I phone the doctors the minute they open - understaffed, sick leave, hurricane - eight hours until our appointment. Unless it's an emergency? I look at my girl huddled on the sofa, a glum look of tired suffering on her pale face. Her fever has broken and she has eaten a little breakfast. No, I don't think it's an emergency.
We even use a break in the weather to go shopping - jelly, ice cream, Bob the Builder magazine with plastic chainsaw, chocolate biscuits for Mama, extra credit on my phone. Then hours of waiting, snoozing, DVDs of Bagpuss, Bob, Lars the Polar Bear, all spent curled together on the sofa. She cries if I go into a different room, even for a wee or tea. We must be together today. So I have time to sit and try to order my frightened mind. Generally I fool myself that the madness of grieving has passed, but fool I am. One trigger and I am fighting flashbacks, needing to rationalise over and over why it's not very likely my girl will die in my arms like my husband did. Every time she wakes and has to sit up to breathe, I see him sitting up in the night to quell his racing heart. The harsh rasp of her infected throat is cruelly like his last breaths and always, always, I am doing all that can be done, looking like I am coping admirably. I am tireless in my efforts to save and soothe and yet. And yet I can do nothing. People just die sometimes. That, of course, is life.

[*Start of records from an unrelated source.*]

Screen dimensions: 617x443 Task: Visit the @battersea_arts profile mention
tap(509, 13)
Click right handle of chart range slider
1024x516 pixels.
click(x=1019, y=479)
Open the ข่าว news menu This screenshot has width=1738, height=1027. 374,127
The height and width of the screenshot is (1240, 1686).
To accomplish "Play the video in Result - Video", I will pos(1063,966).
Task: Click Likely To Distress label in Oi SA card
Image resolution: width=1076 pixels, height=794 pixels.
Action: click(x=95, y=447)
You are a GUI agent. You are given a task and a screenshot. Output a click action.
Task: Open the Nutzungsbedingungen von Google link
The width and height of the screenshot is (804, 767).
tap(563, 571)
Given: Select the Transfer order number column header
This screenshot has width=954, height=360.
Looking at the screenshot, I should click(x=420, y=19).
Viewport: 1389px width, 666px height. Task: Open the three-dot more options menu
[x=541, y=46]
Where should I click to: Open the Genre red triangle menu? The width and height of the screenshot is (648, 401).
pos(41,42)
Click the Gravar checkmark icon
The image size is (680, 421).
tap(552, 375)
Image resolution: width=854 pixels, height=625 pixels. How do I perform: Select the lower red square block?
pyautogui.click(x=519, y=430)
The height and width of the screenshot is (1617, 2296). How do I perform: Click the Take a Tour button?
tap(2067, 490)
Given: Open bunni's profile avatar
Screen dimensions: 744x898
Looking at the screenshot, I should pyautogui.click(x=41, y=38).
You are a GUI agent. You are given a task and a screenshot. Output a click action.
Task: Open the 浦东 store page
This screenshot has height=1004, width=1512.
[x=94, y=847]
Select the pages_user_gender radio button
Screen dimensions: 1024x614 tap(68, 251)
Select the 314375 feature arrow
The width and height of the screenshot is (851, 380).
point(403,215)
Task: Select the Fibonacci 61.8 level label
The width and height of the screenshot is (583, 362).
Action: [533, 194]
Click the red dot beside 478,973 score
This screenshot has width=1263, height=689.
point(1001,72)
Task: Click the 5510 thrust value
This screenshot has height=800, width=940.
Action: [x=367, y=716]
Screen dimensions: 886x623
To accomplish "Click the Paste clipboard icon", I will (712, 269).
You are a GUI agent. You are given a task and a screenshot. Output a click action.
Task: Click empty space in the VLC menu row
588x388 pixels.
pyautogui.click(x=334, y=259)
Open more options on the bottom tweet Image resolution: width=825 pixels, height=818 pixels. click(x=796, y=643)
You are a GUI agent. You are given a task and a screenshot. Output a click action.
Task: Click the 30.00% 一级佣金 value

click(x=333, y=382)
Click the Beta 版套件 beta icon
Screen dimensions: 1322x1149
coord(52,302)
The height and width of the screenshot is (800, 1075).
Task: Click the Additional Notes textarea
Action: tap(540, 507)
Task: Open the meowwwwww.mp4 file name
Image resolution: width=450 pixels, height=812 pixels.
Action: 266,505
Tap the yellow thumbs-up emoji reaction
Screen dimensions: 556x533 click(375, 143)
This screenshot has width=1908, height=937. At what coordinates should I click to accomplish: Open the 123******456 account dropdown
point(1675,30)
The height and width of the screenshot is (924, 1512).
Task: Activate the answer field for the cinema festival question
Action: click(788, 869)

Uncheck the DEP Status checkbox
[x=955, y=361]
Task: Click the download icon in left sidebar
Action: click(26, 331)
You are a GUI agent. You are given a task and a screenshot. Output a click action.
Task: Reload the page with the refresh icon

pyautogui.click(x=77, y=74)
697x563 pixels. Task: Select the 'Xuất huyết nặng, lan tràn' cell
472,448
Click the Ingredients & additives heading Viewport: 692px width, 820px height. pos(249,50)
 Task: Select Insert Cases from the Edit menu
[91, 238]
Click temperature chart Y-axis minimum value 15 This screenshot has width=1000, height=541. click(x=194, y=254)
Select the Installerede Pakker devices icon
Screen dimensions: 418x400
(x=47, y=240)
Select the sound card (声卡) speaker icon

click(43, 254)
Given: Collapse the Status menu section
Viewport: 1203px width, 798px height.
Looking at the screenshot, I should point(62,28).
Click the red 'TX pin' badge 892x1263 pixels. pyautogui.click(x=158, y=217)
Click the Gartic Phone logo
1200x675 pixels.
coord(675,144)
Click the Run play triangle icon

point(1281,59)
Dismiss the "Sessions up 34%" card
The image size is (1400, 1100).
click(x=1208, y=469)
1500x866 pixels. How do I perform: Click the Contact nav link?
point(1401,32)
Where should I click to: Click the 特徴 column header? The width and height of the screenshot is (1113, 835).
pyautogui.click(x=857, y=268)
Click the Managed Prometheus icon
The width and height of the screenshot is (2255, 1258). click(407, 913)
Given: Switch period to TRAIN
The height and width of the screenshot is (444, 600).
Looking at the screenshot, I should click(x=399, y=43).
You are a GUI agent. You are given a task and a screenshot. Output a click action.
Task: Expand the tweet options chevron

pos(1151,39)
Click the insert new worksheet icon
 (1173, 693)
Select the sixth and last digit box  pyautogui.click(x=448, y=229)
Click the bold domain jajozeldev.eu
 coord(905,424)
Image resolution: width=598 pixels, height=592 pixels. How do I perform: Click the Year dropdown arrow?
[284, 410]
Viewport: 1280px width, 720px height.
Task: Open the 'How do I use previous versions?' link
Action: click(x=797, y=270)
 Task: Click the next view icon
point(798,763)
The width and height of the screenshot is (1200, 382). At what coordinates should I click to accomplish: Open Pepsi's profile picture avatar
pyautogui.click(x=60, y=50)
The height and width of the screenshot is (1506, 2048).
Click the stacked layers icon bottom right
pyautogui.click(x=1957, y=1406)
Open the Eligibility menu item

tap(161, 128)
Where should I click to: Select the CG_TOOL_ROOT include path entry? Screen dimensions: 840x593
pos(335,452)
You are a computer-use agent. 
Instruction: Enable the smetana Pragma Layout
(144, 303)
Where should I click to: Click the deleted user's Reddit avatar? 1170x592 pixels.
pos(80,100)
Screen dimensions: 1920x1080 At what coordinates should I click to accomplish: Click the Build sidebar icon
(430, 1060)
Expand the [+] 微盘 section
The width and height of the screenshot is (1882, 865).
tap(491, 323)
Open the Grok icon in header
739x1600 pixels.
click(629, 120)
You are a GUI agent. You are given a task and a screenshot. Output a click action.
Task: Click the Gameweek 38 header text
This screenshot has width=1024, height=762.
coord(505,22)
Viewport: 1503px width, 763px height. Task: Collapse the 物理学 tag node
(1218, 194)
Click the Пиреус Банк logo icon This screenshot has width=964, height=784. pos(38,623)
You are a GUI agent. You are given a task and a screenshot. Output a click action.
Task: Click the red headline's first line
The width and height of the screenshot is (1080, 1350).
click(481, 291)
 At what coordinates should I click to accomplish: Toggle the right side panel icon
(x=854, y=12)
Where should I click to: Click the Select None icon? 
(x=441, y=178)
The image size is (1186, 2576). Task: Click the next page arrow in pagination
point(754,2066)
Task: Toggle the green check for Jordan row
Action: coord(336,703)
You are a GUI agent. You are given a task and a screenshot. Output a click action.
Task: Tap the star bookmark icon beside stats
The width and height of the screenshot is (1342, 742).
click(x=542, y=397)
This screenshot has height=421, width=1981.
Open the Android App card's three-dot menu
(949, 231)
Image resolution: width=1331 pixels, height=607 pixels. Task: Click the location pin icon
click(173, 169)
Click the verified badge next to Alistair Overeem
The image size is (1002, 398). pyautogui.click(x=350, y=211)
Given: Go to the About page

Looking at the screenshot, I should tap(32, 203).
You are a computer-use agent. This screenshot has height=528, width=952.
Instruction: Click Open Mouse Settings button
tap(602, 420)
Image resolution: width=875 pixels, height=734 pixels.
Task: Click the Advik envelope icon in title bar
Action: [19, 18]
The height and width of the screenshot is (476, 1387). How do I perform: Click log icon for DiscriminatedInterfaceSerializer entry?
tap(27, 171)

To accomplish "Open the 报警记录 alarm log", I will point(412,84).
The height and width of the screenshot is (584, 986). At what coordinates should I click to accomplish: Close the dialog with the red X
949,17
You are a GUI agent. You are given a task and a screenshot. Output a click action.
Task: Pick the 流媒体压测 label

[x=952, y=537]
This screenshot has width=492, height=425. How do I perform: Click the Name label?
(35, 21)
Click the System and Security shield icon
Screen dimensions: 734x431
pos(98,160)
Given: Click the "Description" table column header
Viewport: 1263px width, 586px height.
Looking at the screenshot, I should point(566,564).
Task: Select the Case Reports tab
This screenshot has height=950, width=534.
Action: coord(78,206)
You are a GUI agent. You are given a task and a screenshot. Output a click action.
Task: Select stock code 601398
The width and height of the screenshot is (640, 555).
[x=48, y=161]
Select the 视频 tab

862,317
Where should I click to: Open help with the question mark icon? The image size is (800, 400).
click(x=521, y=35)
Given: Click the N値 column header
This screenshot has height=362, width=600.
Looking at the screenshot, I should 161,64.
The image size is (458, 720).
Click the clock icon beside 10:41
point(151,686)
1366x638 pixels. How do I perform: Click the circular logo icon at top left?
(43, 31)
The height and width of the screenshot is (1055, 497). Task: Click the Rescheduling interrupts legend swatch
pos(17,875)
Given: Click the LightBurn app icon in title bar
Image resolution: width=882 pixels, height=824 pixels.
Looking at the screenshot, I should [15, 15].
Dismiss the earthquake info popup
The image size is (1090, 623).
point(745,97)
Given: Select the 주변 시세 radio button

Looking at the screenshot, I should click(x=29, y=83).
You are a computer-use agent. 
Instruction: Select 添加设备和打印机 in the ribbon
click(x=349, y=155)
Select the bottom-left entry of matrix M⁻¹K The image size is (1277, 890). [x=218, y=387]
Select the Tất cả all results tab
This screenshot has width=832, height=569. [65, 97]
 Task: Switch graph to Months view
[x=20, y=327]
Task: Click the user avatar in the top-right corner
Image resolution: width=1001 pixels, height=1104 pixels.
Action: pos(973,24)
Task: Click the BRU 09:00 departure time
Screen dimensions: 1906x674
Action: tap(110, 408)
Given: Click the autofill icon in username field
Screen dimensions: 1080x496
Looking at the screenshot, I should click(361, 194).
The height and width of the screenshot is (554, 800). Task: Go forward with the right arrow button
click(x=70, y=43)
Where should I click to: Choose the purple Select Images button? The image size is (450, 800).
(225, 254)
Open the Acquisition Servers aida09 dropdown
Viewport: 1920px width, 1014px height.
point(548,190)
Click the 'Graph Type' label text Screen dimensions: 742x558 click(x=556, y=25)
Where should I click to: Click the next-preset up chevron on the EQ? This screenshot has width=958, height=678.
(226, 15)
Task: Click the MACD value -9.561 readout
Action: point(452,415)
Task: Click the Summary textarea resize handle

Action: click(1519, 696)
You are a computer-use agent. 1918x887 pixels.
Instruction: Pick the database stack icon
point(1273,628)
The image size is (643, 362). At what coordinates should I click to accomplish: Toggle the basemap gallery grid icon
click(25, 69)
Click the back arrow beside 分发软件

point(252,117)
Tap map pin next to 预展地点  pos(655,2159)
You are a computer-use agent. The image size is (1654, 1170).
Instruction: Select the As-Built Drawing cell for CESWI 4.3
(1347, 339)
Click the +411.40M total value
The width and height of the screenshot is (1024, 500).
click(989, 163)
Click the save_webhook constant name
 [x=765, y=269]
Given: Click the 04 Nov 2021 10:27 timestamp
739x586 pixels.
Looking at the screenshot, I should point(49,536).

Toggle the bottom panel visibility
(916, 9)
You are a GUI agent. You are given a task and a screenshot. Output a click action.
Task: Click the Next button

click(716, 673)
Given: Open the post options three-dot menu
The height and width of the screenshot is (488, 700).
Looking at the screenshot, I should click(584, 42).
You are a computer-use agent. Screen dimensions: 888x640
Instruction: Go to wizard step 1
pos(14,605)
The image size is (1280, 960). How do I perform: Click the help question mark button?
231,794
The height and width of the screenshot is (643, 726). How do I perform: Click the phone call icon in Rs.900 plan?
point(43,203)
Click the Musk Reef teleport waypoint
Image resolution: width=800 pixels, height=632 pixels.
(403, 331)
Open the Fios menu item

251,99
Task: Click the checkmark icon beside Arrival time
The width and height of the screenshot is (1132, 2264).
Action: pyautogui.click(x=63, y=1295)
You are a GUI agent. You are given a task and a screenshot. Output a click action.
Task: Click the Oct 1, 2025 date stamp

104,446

The doctor is new and unconfident. She flusters a little at my record of Pickle's temperature, spends a long time feeling and peering and listening to Pickle's body. Pickle is heroic. I can tell she doesn't want to stand, is just too tired, but she stoically stands, lifts clothes, sticks out tongue, bends head, does it all again, then climbs back onto my lap, all hokey-cokey'd out, while the doctor muses aloud about hospital, but probably not necessary, but a very poorly girl. The verdict is a viral infection - just carry on doing what I'm doing and be in touch if I become worried. I gather up my girl and bundle us up against the wind and rain for the journey home - Pickle clinging grimly to the handlebars of her trike and me pushing from behind. It is not a day for pedaling. As I push and cower from the weather, I realise I am reassured by this newby-thorough doctor. She really considered what was best and decided to send us home. I can use that against my fear tonight. A doctor said.
The second night is the same but less so and by the next day we even do a little role play (I am Father Christmas, a baby, a cement mixer in turn) and Pickle can whisper without wincing. She's a little dehydrated, but the doctor said drink, so she does. We spend a lot of time intertwined still, for which I am grateful because as the fear subsides I feel how behind I have fallen with my sleep.
I think we will both sleep better tonight and I'm glad it's half term so we can be slow and easy and together for as long as we want, although my prediction is that tomorrow I'll hear 'Who can we play with today?' and 'Can I have another breakfast?' and then I'll let go of that worry and pretend to myself once again that the plot is firmly within my grasp.